What is it about a child who is left out? Their palpable loneliness and disappointment when other kids exclude them from play for reasons of age, disability, or difference, is so painful to watch. As a parent, one of the challenges is of course to decide when to intervene and solve and when to hang back and let your child sort it out for him or herself. And of course there comes the day when you can't be there -- when your child faces school bullies, or cliques, or worse, all alone.
Then there is the small matter of families with some children starting school and some who aren't. Despite government initiatives to the contrary, younger siblings are absolutely and thoroughly left behind as their older pals leave on new and exciting Kindergarten ventures.
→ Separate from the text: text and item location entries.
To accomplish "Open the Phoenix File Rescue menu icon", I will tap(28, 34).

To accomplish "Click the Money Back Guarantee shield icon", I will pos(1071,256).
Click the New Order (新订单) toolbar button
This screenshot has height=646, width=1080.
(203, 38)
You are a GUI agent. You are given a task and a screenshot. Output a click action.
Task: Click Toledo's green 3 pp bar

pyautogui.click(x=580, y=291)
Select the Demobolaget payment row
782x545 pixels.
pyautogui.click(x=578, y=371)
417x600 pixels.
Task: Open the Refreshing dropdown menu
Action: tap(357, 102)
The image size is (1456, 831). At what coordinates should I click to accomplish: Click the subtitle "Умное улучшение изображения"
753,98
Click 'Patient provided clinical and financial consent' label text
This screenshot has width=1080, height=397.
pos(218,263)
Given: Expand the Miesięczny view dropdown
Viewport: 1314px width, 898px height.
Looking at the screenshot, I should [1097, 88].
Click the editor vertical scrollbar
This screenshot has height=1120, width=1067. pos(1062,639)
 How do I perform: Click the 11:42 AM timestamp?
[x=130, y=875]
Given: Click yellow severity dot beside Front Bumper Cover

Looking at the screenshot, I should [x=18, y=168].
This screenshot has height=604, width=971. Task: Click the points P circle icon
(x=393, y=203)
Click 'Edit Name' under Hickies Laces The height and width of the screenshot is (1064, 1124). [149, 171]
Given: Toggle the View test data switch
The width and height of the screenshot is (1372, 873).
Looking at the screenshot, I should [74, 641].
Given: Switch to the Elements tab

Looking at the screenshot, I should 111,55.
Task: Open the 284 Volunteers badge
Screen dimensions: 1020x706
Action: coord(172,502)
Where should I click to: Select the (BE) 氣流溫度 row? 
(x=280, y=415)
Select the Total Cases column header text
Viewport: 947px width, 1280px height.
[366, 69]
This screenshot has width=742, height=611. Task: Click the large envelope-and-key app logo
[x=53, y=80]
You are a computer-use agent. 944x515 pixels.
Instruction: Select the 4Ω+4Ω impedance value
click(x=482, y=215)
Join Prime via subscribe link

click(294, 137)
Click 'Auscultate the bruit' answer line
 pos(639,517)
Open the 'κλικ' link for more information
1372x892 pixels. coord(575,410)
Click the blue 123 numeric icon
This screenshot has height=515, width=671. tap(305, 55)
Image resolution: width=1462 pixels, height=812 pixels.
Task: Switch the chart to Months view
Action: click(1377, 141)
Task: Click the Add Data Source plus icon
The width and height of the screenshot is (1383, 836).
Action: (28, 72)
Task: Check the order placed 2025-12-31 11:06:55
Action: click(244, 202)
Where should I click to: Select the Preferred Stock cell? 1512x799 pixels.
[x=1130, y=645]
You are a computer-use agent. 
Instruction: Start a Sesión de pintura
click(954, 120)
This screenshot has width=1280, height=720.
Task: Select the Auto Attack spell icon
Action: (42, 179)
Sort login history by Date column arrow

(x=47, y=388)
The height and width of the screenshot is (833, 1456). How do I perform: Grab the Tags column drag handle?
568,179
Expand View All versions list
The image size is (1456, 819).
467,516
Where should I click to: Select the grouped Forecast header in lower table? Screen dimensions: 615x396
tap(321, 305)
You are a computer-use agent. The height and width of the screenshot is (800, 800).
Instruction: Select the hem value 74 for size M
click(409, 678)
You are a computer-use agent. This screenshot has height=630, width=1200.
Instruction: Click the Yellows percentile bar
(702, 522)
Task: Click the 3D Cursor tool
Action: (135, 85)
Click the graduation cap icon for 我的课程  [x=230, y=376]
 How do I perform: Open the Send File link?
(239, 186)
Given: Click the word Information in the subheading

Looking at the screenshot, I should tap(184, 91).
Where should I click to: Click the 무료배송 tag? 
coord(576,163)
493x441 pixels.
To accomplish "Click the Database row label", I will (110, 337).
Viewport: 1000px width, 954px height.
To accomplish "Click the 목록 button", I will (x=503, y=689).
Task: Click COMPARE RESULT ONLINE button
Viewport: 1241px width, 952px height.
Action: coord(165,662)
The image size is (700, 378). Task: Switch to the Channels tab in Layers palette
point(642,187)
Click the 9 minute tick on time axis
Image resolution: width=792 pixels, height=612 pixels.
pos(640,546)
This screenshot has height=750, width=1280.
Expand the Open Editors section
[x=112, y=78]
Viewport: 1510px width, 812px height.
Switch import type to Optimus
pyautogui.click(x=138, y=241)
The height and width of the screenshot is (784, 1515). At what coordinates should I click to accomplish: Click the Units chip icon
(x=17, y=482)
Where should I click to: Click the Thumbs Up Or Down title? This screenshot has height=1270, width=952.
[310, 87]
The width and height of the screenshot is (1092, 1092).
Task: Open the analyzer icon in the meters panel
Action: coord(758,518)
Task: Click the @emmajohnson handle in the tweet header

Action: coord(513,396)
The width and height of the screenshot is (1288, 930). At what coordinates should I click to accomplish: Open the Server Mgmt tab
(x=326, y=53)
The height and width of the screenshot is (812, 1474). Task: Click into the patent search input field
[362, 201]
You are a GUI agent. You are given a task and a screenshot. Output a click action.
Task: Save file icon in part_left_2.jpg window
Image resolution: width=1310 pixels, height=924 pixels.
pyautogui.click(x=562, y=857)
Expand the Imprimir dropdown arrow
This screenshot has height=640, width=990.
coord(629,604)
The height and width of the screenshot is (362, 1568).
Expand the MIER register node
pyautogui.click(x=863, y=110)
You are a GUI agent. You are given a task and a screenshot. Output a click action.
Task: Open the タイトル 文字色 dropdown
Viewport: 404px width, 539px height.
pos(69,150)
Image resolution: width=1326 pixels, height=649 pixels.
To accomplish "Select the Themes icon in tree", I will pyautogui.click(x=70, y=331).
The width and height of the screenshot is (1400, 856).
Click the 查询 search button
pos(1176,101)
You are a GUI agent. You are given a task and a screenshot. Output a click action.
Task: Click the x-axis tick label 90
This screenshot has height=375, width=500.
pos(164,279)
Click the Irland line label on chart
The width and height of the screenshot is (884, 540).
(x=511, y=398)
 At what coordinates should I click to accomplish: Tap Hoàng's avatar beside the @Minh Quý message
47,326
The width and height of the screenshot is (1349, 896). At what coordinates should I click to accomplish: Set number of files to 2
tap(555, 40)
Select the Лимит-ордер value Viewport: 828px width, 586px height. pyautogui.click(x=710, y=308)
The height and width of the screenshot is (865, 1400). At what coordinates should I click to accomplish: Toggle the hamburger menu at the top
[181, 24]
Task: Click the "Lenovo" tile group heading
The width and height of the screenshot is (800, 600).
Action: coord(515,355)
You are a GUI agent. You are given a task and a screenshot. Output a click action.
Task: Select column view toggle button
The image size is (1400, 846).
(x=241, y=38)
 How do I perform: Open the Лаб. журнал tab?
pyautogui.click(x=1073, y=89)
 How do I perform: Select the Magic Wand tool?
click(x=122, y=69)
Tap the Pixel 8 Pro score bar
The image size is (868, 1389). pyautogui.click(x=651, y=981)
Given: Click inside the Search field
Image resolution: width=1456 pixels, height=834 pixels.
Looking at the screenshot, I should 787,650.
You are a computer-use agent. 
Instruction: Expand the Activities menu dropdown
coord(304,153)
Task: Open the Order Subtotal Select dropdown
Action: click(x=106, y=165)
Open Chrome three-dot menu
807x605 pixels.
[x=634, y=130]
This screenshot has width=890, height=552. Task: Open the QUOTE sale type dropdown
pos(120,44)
And even though it doesn't hold a candle to the exclusion some kids experience throughout their lives, there is something universally sad about the one who plaintively cries "but *I* want to go to school too, Mama!"
Sometimes I think parenting is learning to tolerate a loved ones heartache (or frustration or irrational tantrum) and helping them find the tools and the strength to comfort themselves. Other times, I think parenting teaches us to protect innocence, wonder, and trust long after we may have lost our own. Today, as my twin daughters walked into Kindergarten and their younger sister realized that for the very first time she could not go along, her heartbreak as she yelled out "but it's MY Kindergarten" nearly ruined me. Being left behind is an important part of the human experience. And though I won't be able to shield all the children in the world from experiencing it needlessly, sometimes I wish I could.